SF. Il y a certaines “démocraties” qui reposent sur des régimes dictatoriaux. Mais dans le cas de l’Argentine au moment de la dictature, le fait essentiel du poids qui pesait sur les prisonniers passait par deux niveaux. En premier lieu, le régime quotidien de détention : plus il est rigide, plus il expose la personne à sa propre fragilité personnelle et psychologique. Ensuite, les droits qui accompagnent les prisonniers politiques. Lors de la dictature, 80 % des prisonniers politiques étaient détenus sans procès. Nous étions emprisonnés en fonction de notre degré de militantisme ou de notre investissement associatif. Cela crée une situation horrible. À partir du moment où le procès ne s’est pas tenu, où il n’y a pas eu de jugement, il n’y pas de droit à la défense ni de condamnation claire. Nous étions à la disposition du pouvoir exécutif national. Nous ne savions pas si l’emprisonnement allait durer un mois, six mois, une année ou vingt-cinq. Notre incarcération est arrivée à un moment où la fin de la dictature n’était pas acquise. Toute cette situation était confuse, la situation politique était instable. Nous n’avions pas d’horizon clair.
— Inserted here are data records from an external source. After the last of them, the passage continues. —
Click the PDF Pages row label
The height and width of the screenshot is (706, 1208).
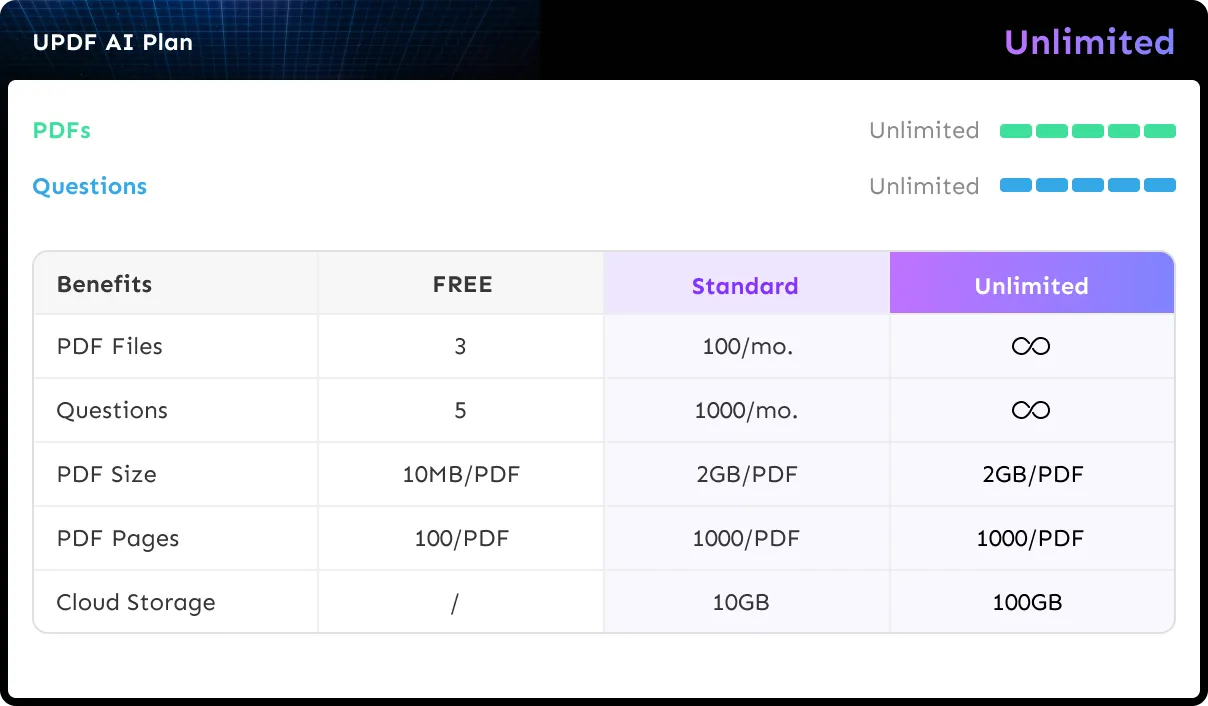click(118, 539)
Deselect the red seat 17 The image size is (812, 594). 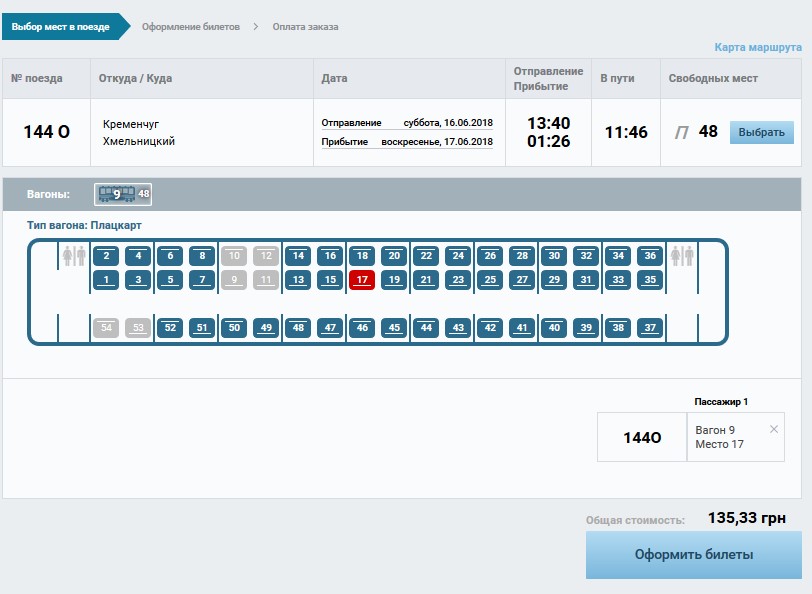tap(362, 280)
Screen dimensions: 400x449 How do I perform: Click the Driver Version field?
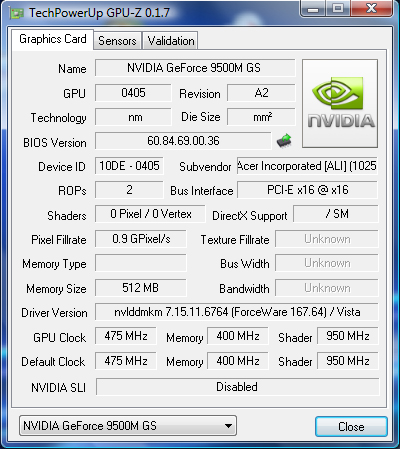[x=237, y=312]
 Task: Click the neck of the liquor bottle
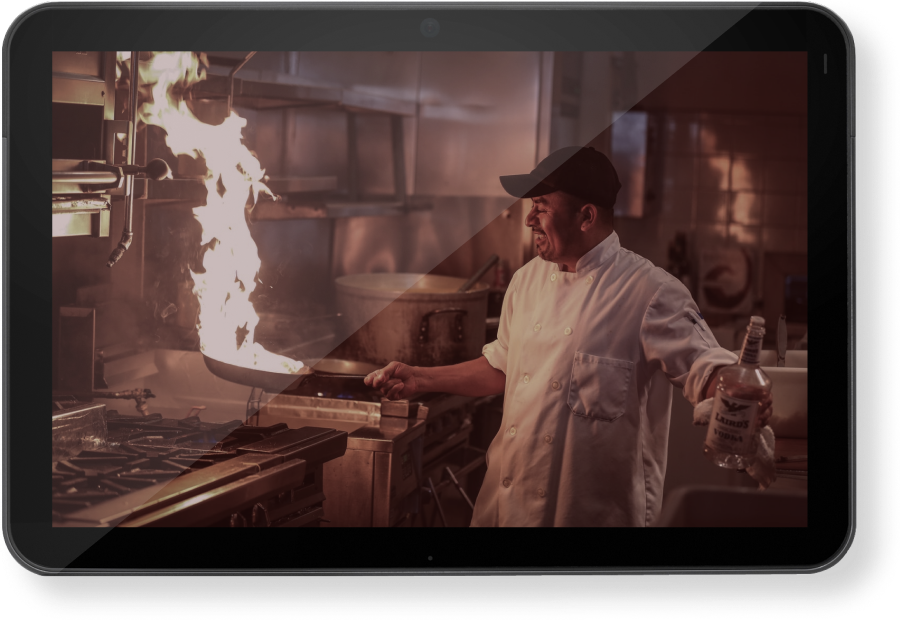(x=752, y=343)
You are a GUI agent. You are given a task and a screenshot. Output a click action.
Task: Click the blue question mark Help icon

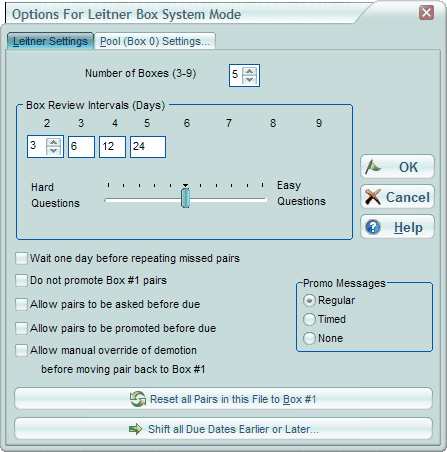point(373,227)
Un lecteur peut se demander : comment dans ces conditions-là, peut-on supporter une, deux, trois, quatre années ? C’est un point-clé, car c’est celui qui nous unit dans ce projet de livre.
Dans ces conditions-là, mes camarades et moi avons pu développer, avec beaucoup de créativité, une résistance collective à ce régime. Cette résistance quotidienne nous a permis de contrebalancer son impact. Face à notre isolement total, nous construisions de manière illégale un petit appareil que nous appelions “le périscope”. C’était une petite vitre collée avec de la mie de pain brulée et assemblée à une paille de balai : une sorte de petit miroir. Nous le glissions sous la porte pour contrôler les allées et venues des gardiens. En leur absence, nous commencions à libérer notre résistance : nous parlions par la fenêtre, nous vidions les toilettes pour communiquer à travers la tuyauterie… Nous commencions notre propre vie. Nous nous donnions des cours d’histoire, nous nous racontions des films, nous partagions toutes sortes de choses… C’est la partie extraordinaire de cette expérience. Nous étions des jeunes âgés de 20 à 25 ans avec beaucoup de générosité. Notre vision politique nous a rassemblés et nous a permis de résister. C’était la base de notre survie.